> _TASK TO CARRY OUT_
Pictures left aside, return the lines below exactly, from the one with "This screenshot has height=389, width=519." to the end, including both ends.

[Saved data entries]
++++++++

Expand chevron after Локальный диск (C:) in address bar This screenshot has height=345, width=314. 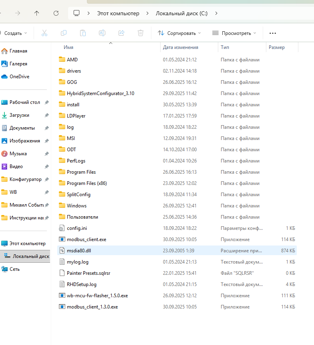[x=217, y=13]
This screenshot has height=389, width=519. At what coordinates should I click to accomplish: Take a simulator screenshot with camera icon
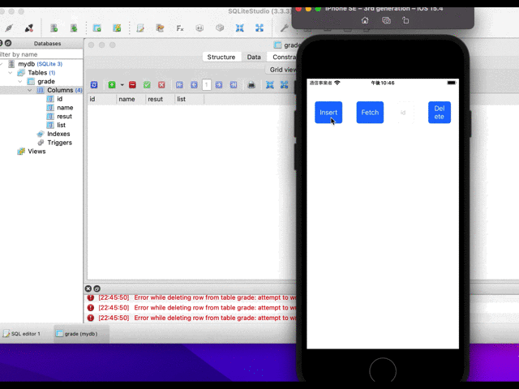tap(386, 20)
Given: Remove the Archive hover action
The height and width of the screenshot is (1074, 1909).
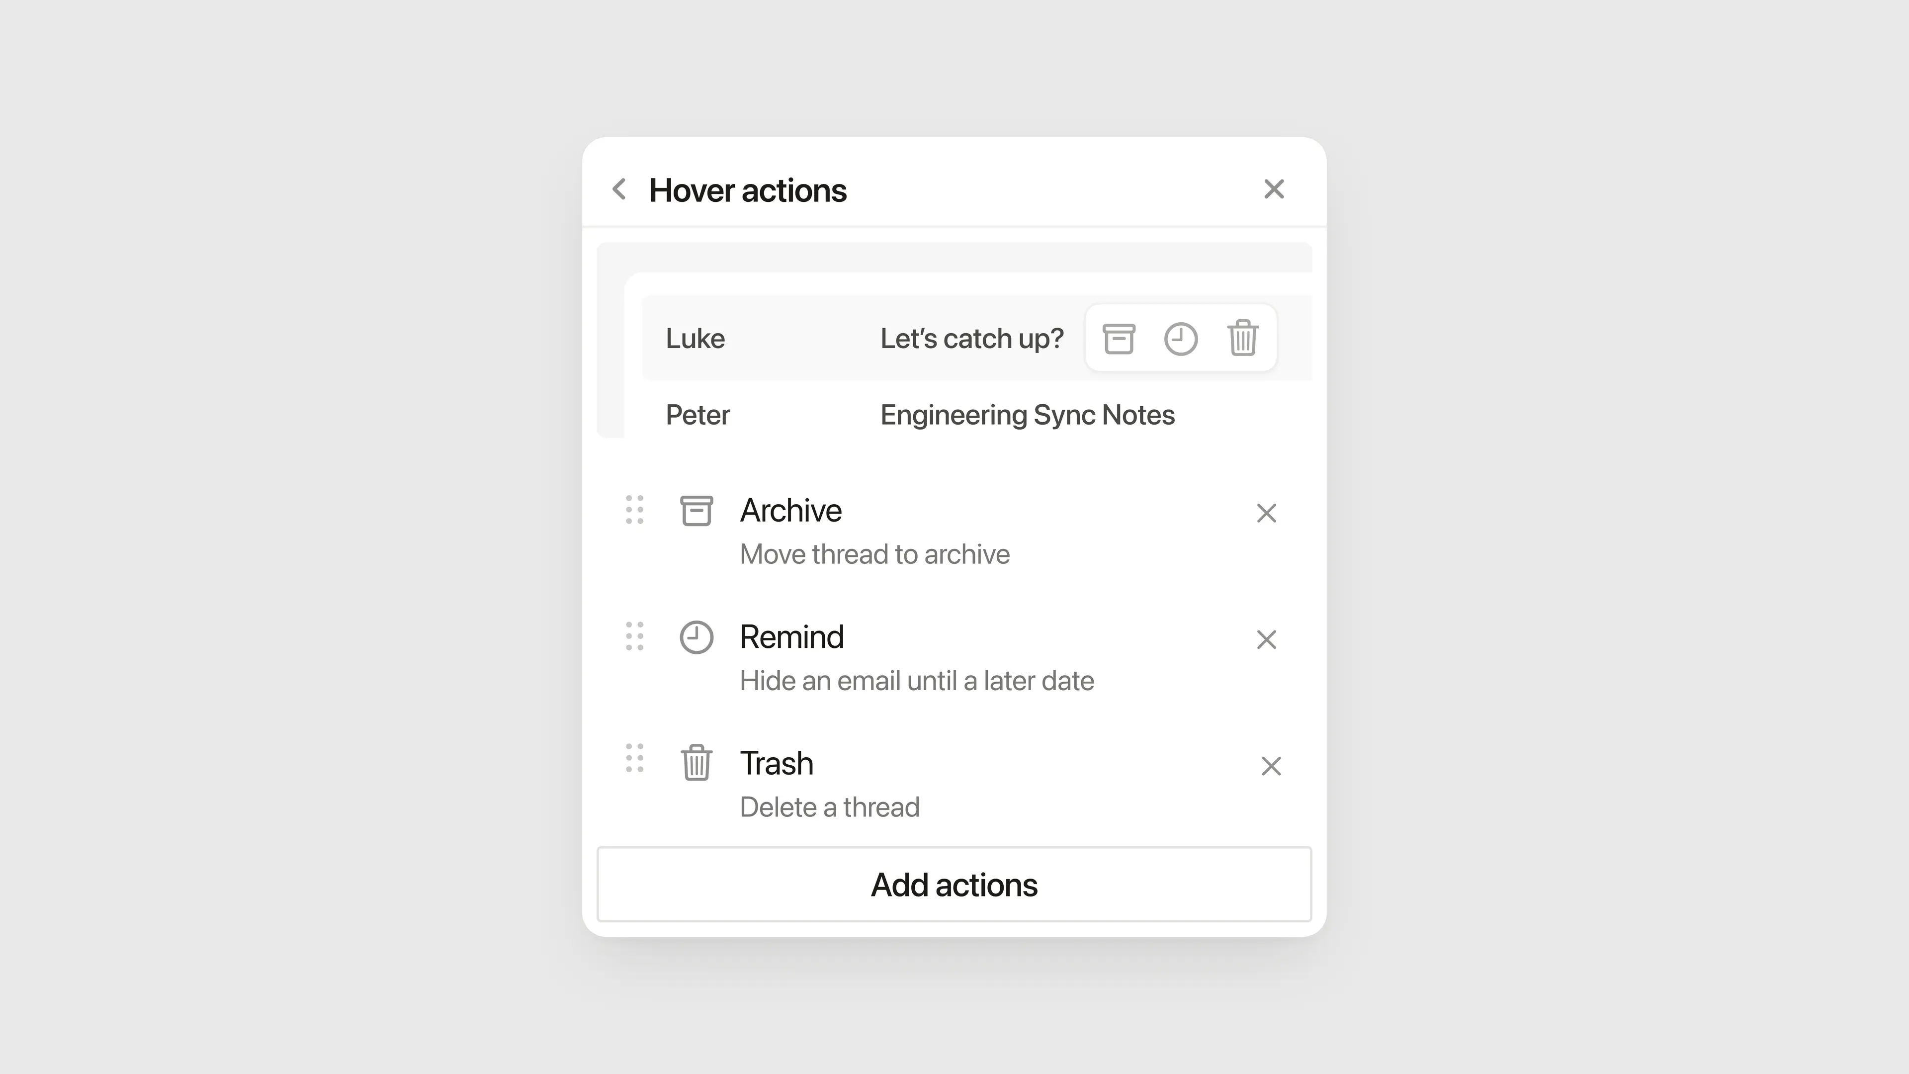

++++++++

> _TASK SOLUTION_
This screenshot has height=389, width=519. At what coordinates should I click to accomplish: Take a simulator screenshot with camera icon
tap(386, 20)
Given: Remove the Archive hover action
The height and width of the screenshot is (1074, 1909).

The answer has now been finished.